Just wasted half a day debugging a memory leak in a supposedly sandboxed agent tool. Turns out, it wasn't a leak. I simply never set `memory.max`. The default is... unlimited pages, bound only by the host's address space.
So my "sandboxed" tool happily allocated until it OOM-killed the entire node process. Great isolation.
This is the foundational mistake everyone makes with WASM-as-a-sandbox. They focus on the CPU and syscall isolation (which is fine) and forget that a guest can still:
* Allocate until host memory exhaustion.
* Perform denial-of-service via infinite loops or runaway allocation, unless you've also implemented deterministic execution limits (fuel/epochs).
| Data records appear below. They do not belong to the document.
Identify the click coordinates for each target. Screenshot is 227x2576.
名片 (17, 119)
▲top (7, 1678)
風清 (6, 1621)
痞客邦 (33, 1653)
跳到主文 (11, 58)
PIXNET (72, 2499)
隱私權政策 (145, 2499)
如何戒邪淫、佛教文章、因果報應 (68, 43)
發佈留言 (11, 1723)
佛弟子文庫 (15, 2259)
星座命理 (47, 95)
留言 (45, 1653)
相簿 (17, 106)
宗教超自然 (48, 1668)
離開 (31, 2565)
Where WASM isolation is genuinely useful: containing a *known, well-behaved* module where you need computational isolation, not security from a malicious actor. Think of isolating a buggy image decoder.
Where it's security theater: pretending a raw WASM runtime, without a meticulously configured and enforced resource policy, provides meaningful containment for arbitrary/untrusted agent code.
For agent tools, your actual attack surface includes:
* The hostcall interface you expose (the real crown jewels).
* Any shared, mutable state between the host and the module.
* The resource exhaustion vectors (memory, CPU, storage if you provide it).
What's your policy for these? If it's "defaults," you've probably already lost.
If it's not in the threat model, it's not secure.